The non-judgmental approach is aimed at keeping people who use drugs safe while reducing the number of overdoses and deaths.

Staff at the supervised consumption site in Lethbridge say they’re already celebrating a few small victories, having heard stories about staying sober and even finding work.

But the community response to the facility hasn’t been as bright.

“On the positive side, people are using the site and the number of clean needles being distributed has been reduced,” said Mayor Chris Spearman.

Thousands of people walk into the ARCHES facility on 1st Avenue South every month.

Many are battling drug addictions and come to the site to use in a safe environment.

It opened at the end of February and has faced harsh criticisms.

Complaints have been pouring in about public drug consumption and issues around public safety.

“It’s around neighbouring businesses and the increased foot traffic, the increased public use of drugs in and around the community, the drug trafficking that some people are calling us on, that they’re witnessing in and around, some increased homelessness,” said deputy chief Scott Woods with the Lethbridge Police Service.

They’re problems which were never the intent of the facility’s purpose.

“What the idea was, was to divert drug usage from the streets, from the community, into a supervised consumption site to save lives and ultimately to have less visible drug use in the community,” Spearman said, adding he believes the concept is working.

“Last year, we were getting complaints from some of our commercial areas, Lethbridge centre, people shooting up in the washrooms,” he said. “If you go to Casa, our community arts centre, people were going into the washrooms there and shooting up in there.”

Back in May, a 12-year-old boy was poked with a used needle outside of a preschool in Lethbridge. He now has to go for blood work every few weeks to test for HIV.

Spearman said despite this incident, he believes fewer needles are being found in the community, but does know that when a resident finds one in the community and posts about it on social media, the community erupts.

He said council understands the concerns and have been working hard to find a solution.

“We did put additional resources into community safety,” he said. “We trained our parks workers, we trained our school custodians. We expanded our clean sweep team and the areas that they cover.”

Still, public safety remains a top priority for the police service.

“We come back to some of the concerns we’re getting in the communities as public drug use that continues outside the safe consumption site, public drug deals going down, exchange of drugs, etc., that people are seeing,” Woods said.

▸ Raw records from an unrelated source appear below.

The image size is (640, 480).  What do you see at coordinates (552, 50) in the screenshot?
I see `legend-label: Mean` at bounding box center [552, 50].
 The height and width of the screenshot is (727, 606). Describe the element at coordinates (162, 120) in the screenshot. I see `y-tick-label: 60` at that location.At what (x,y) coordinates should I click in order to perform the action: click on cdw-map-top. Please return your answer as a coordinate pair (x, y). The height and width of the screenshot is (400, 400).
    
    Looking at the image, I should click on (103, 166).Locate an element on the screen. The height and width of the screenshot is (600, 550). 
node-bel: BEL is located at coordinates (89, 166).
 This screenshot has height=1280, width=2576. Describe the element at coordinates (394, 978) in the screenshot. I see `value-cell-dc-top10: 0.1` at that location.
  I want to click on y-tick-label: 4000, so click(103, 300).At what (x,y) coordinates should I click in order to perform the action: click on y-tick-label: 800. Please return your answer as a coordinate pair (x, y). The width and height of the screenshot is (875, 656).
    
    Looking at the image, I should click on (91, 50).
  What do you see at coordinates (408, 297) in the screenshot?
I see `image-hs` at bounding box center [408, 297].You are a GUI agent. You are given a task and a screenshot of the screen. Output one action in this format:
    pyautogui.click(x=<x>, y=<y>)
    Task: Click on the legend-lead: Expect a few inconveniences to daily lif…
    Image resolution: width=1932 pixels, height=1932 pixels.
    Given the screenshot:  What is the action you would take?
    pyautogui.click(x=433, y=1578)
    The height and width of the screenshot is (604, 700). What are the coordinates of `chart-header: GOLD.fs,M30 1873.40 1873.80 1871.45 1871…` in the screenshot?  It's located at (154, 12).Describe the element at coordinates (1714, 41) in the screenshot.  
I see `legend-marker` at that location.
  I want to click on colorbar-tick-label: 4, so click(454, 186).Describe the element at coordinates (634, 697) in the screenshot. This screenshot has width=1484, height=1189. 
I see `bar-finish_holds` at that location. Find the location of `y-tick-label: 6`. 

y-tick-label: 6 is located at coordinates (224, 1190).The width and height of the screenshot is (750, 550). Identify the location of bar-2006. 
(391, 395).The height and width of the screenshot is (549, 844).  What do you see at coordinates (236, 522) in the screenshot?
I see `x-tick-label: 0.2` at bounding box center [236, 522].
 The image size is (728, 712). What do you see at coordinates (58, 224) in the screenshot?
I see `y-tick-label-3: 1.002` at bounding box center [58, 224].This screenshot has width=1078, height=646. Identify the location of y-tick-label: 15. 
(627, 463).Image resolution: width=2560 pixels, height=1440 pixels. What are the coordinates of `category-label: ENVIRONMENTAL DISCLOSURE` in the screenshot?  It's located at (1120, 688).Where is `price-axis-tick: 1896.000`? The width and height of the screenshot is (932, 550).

Spearman and his council are now turning their attention to focus on how they’ll move forward.

“If the system is working, then what you’d be doing is actually trying to provide skills to these people so they might integrate better into the community,” he said.

He has also been advocating and working with the province for other supports, like building a detox centre.

“We can’t prevent and manage individual users but you have to say ‘are we heading in the right direction’, ‘is the trend the right one’ and I believe it is,” he said.